Highlighting recent news that Fresno eclipsed $100 million in sales tax revenue for the first time in its history, Fresno City Council member Miguel Arias doubled down on a proposal to reinvest growing funds into the city’s ailing – or often absent – infrastructure.
Standing on a street corner in a south Tower District neighborhood, Arias pointed to a patchwork of sporadically-poured asphalt as evidence of a need to shift the city’s priorities to align with the mantra, pitched by himself and colleagues, to “Rebuild Fresno.”
“We approved funds to repave all of these streets,” Arias said pointing to a narrow strip of Dudley Avenue that was freshly repaved, then moving toward the cracked Wilson Ave. “But the City said it would only be able to repave the small streets, not these bigger ones.”
Cracks in the sidewalks in these neighborhoods, Arias noted, often are so gaping that grass and weed are able to grow through them, prompting neighbors to clear the roads with weedwackers.
With Fresno lawmakers set to begin hashing out more than $1 billion in expenditures for the next fiscal year, Arias said it was his priority to get a holistic road repair and sidewalk proposal approved.
He pointed to a blown-up copy of a 1912 edition of The Fresno Republican featuring an advertisement for homes in the neighborhood that includes a list of amenities, including “Cement Curbs and Sidewalks.”
The poster sat alongside a stretch of Dudley Ave. with no curb or sidewalk.
Rebuild Fresno, initially pitched as a five-year strategic spending plan by Arias, Fresno City Council President Luis Chavez, and Councilman Nelson Esparza, sought to martial the sales tax revenues, $177 million in American Rescue Plan funds, an untold millions in parks tax revenues to address unmet needs from the past 25 years.
The plan, as proposed by the three lawmakers, hones in on four priorities: neighborhood revitalization, affordable housing, road improvements, and public safety.

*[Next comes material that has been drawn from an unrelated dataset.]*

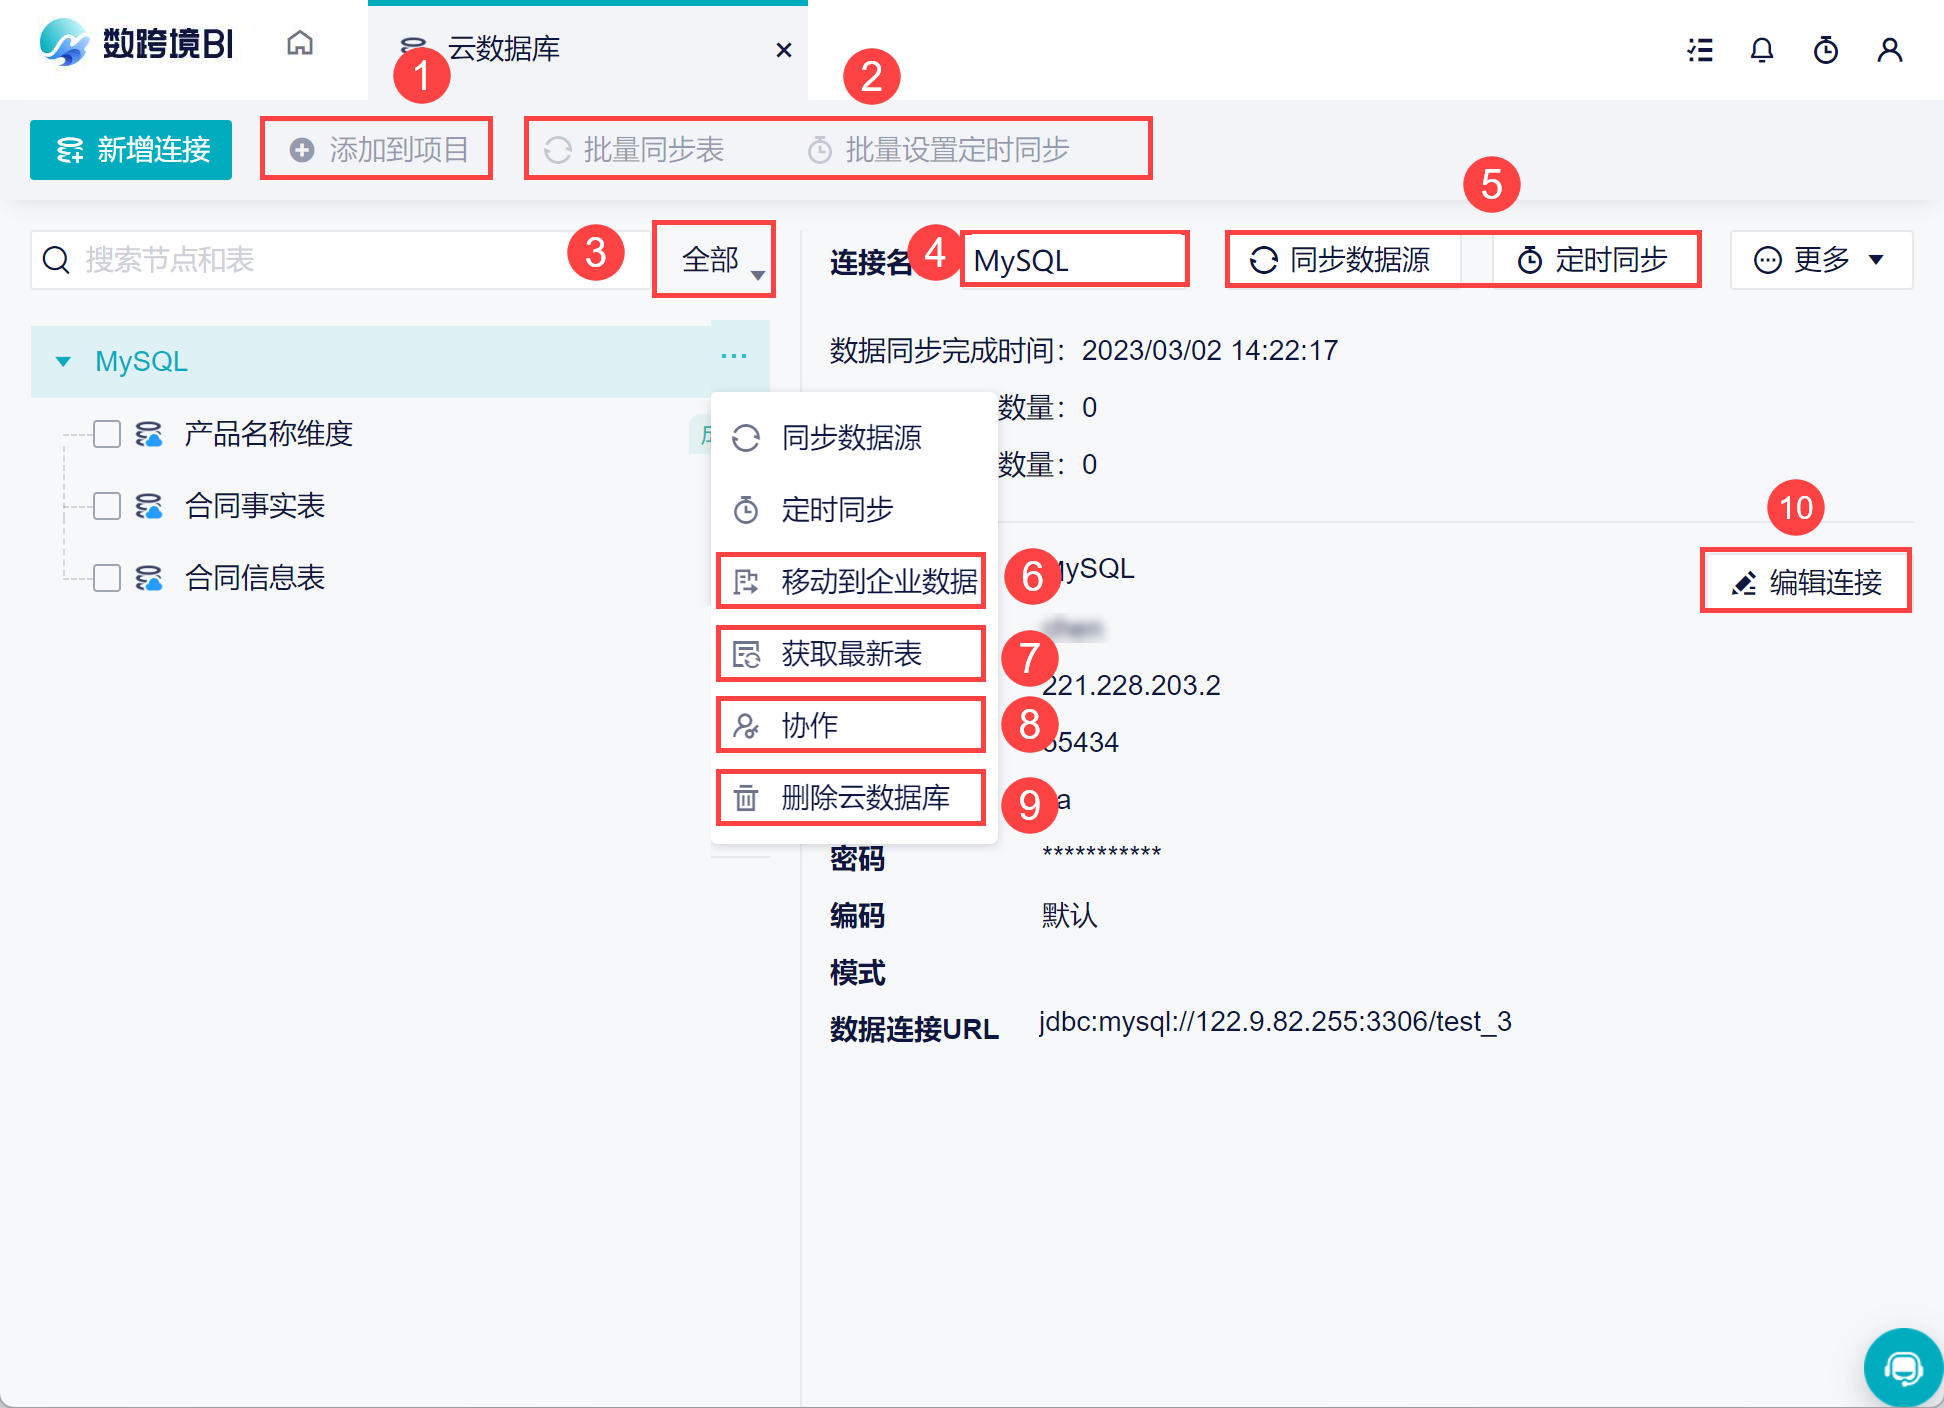Select 获取最新表 from context menu
Viewport: 1944px width, 1408px height.
point(851,654)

A push on housing development
Arias also unveiled a proposal to spend $5 million to incentivize housing development in Fresno’s in-fill, with much of it located in the city’s central corridors.
The proposal seeks to provide economic incentives to developers to build in the city’s urban core along with waiving developer impact fees for urban-centric housing projects smaller than 5 acres.
It also includes a partial reimbursement program for so-called “off-site improvements,” such as the installation or improvement of curbs, gutters, and gutters.